### [Task requirements]
There is material below. Print exactly the lines starting at the line with "Instruction: Check the" and ending at the line with "Task: Toggle 显示效果组 checked menu item", ends included, and no others.

### [Recorded information]
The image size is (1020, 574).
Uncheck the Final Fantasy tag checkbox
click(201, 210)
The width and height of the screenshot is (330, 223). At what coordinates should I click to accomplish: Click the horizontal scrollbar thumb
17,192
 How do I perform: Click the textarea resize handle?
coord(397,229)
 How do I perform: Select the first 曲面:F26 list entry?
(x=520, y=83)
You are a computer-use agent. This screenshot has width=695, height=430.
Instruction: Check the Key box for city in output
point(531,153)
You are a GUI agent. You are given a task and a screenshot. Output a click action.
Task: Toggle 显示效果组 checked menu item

==

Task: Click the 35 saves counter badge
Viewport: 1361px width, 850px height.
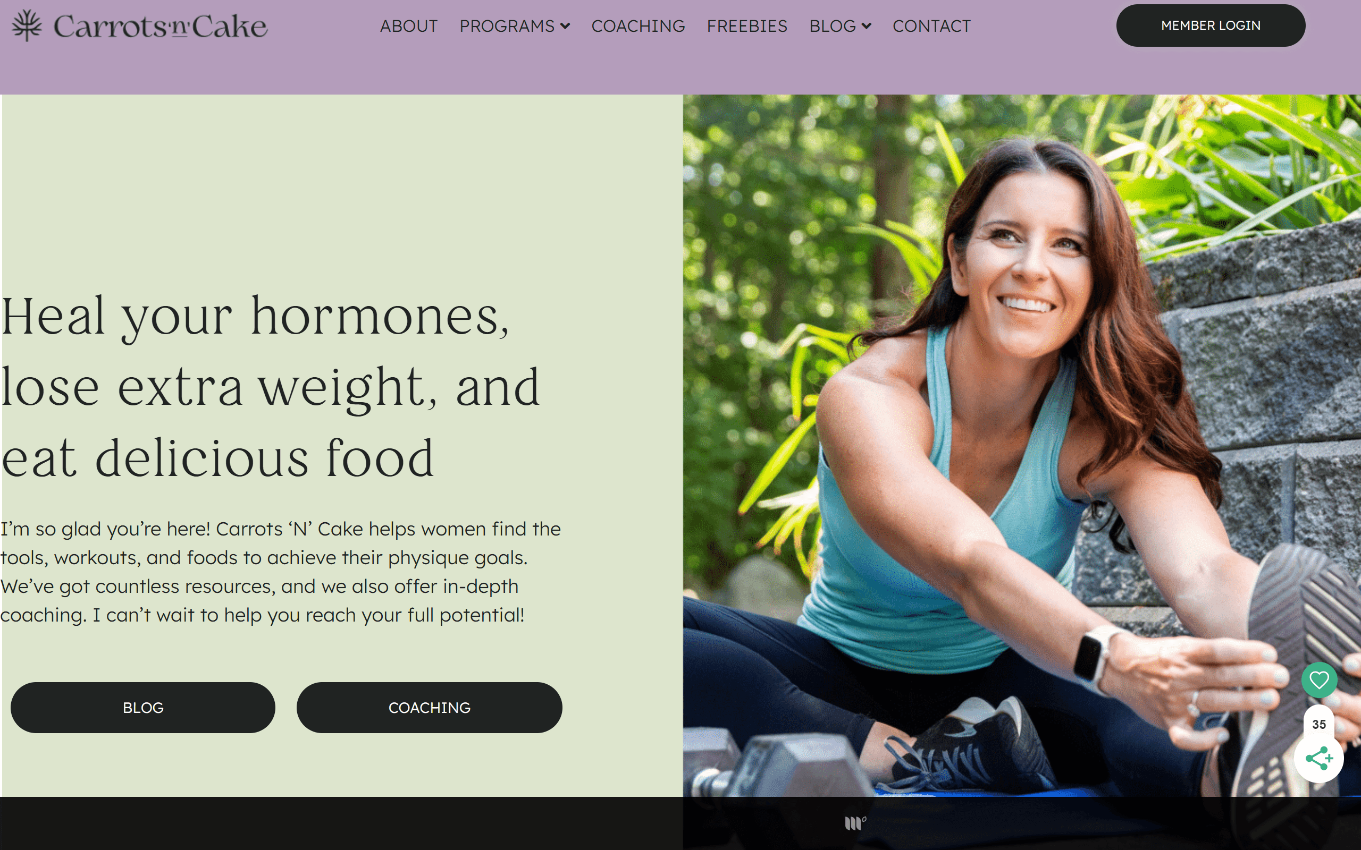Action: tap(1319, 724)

### [Exercise answer]
Instruction: Check the Key box for city in output
point(531,153)
You are a GUI agent. You are given a task and a screenshot. Output a click action.
Task: Toggle 显示效果组 checked menu item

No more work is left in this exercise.